Mia takes a beat, then picks up the intercom microphone: “This is Mia Jordan — I’m the scorned, oversensitive woman who screwed the lead anchor to help her career, and got him fired when he didn’t want to leave his wife, and now I’m out for blood, so everyone with a dick better be careful because she hates dicks now.” Mia says she knows what everyone is saying about her relationship with Mitch, and how she got Nicky fired, and leaked the Mitch story to the Times, and is probably the Zodiac killer. She could deny all the gossip, which is mostly untrue, but she’s too tired, and what would be the point, anyway? “Everybody’s already decided what to believe.”

While everyone listens in shock, Mia pleads for them to just let her move on with her life. “We are all just people who want to do our jobs, do good work,” she says. “So that’s what I’m gonna focus on… because I’d like to be known in this world for something other than f—ing Mitch Kessler, and I think I deserve that opportunity.”

She certainly does, but I hate to break it to Mia, that Mitch Kessler stench seems nearly impossible to shake. Much like the show that made him famous, Mitch has infected all of these people’s lives, and taken up space that should have never belonged to him. Even in her divorce, Alex not only has to account for how it looks for The Morning Show, but what it says about her and Mitch. A scary public relations company tells her that the only way she can be seen as anything but a heartless, high-maintenance workaholic is if it came out Jason cheated on her with a younger woman — in which case, the caveat would be that she also seems pathetic — and no matter what, people are going to read into the fact that she’s filing for divorce just a few weeks after Mitch.

Even Alex’s daughter wonders if there’s anything there.

Alex shows up at Lizzie’s boarding school dorm room unannounced with pizza, and that is very much the wrong move. Lizzie is still really upset, and her mother trying to smooth things over by saying she knows that it hurts does nothing to make Lizzie feel better, and everything to suggest that Alex just wants to assuage her own guilt. Alex insists to her daughter that she has tried to save the marriage, that 25 years is a long time, and that she can’t even explain how lonely she’s been. After Lizzie says she’s still too hurt to see any kind of bigger picture, Alex pleads, “We’ve always been there for each other, you’re my baby — let’s just not do this right now.”

Oh, and that is super not the right the thing to say. Lizzie says she can’t believe her mom is doing this, and when Alex asks what she’s doing, Lizzie screams, “I’M NOT GOING TO TAKE CARE OF YOU RIGHT NOW!” There’s been mention that Lizzie has been going to therapy, and it’s clear she’s been working through some feelings on growing up with a mom like Alex.

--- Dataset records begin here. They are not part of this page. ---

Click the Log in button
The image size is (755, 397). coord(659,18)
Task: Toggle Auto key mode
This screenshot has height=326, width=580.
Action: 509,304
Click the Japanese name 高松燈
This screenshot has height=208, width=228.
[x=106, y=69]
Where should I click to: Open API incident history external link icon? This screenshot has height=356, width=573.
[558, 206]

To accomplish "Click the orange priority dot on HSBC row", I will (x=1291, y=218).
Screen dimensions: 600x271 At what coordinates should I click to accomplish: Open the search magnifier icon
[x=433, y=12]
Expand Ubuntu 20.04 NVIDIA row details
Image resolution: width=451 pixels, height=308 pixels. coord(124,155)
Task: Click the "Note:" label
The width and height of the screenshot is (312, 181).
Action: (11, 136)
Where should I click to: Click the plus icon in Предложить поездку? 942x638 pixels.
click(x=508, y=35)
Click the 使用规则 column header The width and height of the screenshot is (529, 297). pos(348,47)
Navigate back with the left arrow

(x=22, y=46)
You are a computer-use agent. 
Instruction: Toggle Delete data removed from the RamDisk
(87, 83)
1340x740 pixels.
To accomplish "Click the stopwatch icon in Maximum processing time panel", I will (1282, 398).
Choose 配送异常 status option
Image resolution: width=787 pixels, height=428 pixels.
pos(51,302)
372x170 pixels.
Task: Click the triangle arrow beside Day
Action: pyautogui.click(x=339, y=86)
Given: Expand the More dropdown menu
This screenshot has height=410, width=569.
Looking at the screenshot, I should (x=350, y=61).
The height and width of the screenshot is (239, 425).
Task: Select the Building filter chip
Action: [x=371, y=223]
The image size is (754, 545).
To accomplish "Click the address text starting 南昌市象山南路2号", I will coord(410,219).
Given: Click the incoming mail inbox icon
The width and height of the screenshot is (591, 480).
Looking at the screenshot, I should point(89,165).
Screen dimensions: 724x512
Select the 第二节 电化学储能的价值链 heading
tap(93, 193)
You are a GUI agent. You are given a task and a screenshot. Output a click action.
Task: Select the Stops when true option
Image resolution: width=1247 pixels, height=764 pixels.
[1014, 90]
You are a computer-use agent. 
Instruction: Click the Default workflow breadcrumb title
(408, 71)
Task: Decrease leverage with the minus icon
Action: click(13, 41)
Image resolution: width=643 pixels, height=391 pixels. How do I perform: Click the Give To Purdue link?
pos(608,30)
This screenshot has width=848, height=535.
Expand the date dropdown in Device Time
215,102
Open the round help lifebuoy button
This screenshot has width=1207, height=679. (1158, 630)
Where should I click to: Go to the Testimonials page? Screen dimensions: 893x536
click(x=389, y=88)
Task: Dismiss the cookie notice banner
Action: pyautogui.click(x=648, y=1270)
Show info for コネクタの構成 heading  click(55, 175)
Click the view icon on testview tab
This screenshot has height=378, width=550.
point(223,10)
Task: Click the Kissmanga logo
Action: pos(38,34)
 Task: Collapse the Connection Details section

Alex says she’ll leave, but when Lizzie snips that she should go lean on America, maybe they’ll take care of her, Alex whips back around, and cries, “Oh, f— you, kid!” She screams at Lizzie that she’s done everything for her, she broke her vagina “with that big f—ing head of yours,” she stayed with Jason for years while he treated her like a 5-year-old, and now she wants happiness. “Yes, I worked my ass off to get where I am, and I wanted it,” Alex yells at her daughter. “I wanted to be something in this world! I didn’t know that was a crime.”

It’s not. But it’s probably also not going to make your sad teenage daughter feel much better, especially when you take back the pizza you brought for her, and yell “F— you, kid!” yet another time before storming out.

As if things couldn’t get worse for Alex, back in the city, Bradley is calling Mitch and telling him that if he can find someone to corroborate his story, she might be interested in telling it…

That’s how Mitch winds up at Hannah’s doorstep (all those Hannah close-ups had to mean something!) saying, “Hey, kiddo… you got something out of me, and now it’s time for you to repay the favor,” like the true creep he is.